Extract provided
%%

But then he started vomiting. He lost everything he had eaten for the last several days. I knew this was the end. So I made plans to bring him to the vet Thursday morning.

I woke early that morning to the sound of thunder. An ominous line of dark gray clouds was rising over my neighbor's house across the street. I hurried to get Tip in off the porch, where he had spent the night, and into a cat carrier inside.

I went into the kitchen to try to catch a weather report on TV. It was 6:45. As I sat at the kitchen table, there was a sudden, tremendous crash and I knew instantly that the house had been hit by lightning. At the same moment, the fire alarm went off upstairs. My greatest fear about this hundred-year-old house I live in is a fire caused by a lightning strike. The beautiful old sturdy cypress timbers with which this house was built are as dry as hundred-year-old wood can be. I've seen a couple of houses in the neighborhood burn, and they will go up in a matter of minutes.

I called the alarm company and they called the fire department. I scrambled to get dressed and catch all the cats and put them in their cat carriers. When there is a fire alarm going off and the cats are terrified of the cat carriers under normal circumstances, this is a little bit like trying to drain the Mississippi River with a teaspoon. I was thinking grimly that if the house burned down, the only cat I might save would be the one already in a carrier, the one I was going to bring to the vet this morning to have put to sleep. But I managed to catch all but one of the cats and get them downstairs before the firemen arrived.

The firemen were great. They went upstairs and went up into the attic to see if it was on fire. (The only time I smelled smoke was when they passed me in the hall. Their yellow slickers were reeking of smoke. These guys had seen a lot of fires.) No fire. They checked twice.

God bless the man whose hat said "Captain." He, the tech support guy from the alarm company (on my cell phone, because the fire alarm had the land line tied up), and I had a heck of a time trying to get the fire alarm to shut up. When we finally did, the silence was truly wonderful.

%%

Problems to solve
- a) Translate this sentence from the account of the lightning strike into Spanish: "I woke early that morning to the sound of thunder."
- b) Answer these questions from the account of the lightning strike:
(i) What time was it when the narrator went into the kitchen to catch a weather report?
(ii) What kind of timbers was the house built with?
(iii) Why did the tech support guy from the alarm company talk with the narrator on a cell phone?
- c) Carry the account of the lightning strike forward from its final sentence.
The entries have no connection to the account of the lightning strike.

Stored data entries
%%

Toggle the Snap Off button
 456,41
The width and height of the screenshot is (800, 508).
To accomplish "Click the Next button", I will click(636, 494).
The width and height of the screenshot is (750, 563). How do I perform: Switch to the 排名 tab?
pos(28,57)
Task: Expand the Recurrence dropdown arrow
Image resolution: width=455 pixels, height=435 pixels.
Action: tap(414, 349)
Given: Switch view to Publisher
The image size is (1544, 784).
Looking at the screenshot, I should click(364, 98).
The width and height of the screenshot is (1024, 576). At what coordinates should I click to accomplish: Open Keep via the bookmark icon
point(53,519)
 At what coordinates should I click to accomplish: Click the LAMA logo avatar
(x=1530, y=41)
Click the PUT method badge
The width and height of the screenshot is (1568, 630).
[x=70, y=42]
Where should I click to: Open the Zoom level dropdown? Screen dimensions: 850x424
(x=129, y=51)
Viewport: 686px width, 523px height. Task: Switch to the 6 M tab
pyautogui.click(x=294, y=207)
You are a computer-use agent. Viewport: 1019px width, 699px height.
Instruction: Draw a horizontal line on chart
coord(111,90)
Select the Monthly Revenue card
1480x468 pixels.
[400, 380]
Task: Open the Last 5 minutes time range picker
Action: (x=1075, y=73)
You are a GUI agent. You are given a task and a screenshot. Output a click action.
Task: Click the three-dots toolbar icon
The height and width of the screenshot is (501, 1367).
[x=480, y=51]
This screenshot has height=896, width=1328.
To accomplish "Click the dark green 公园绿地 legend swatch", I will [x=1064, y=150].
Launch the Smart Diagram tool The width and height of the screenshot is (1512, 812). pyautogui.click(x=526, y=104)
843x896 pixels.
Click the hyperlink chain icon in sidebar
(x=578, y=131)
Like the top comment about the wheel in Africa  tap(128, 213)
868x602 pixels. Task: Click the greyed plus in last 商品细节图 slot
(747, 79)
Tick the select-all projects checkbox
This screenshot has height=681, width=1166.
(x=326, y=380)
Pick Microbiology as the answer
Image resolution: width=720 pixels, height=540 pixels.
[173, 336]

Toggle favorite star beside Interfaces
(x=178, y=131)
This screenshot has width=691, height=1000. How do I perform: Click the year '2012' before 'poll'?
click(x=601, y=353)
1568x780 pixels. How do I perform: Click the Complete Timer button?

%%

Results for the exercise
- a) Me desperté temprano esa mañana con el sonido de los truenos.

- b)
(i) It was 6:45.
(ii) Cypress timbers.
(iii) The fire alarm had the land line tied up.

- c)
All the firemen found was a ridge tile on one of the dormers that was out of place. So perhaps the lightning hit the dormer or the nearby chimney. They told me to get a roofer to fix it, which I can do fairly easily. Later in the day, I walked around the block to try to see the roof from all angles, and I can't even find a scorch mark. This is truly one of those "grace of God" moments.

When the firemen left, I looked at the clock. It was 7:17 a.m. The whole episode had lasted about half an hour. It was one of the longest half hours of my life.

A few hours later, I brought Tip to the vet. It was hard, and I cried a lot. I had had Tip for 13 years. He did have a happy life, and I'm glad his days of suffering were few. That, too, was a moment of grace.

The last time I lost a cat was in 1996, during the Atlanta Summer Olympics. A lot has changed in those years. Pet cremations are not uncommon today. So I will be able to bring Tip's remains home in a few days. I have such a sense of peace about this that I have never had before.

This morning the neighborhood is very quiet except for the birds. A cool front has come in and it's about 70 degrees on the porch, which is really rare for this time of year in New Orleans. I am hoping for a better day today.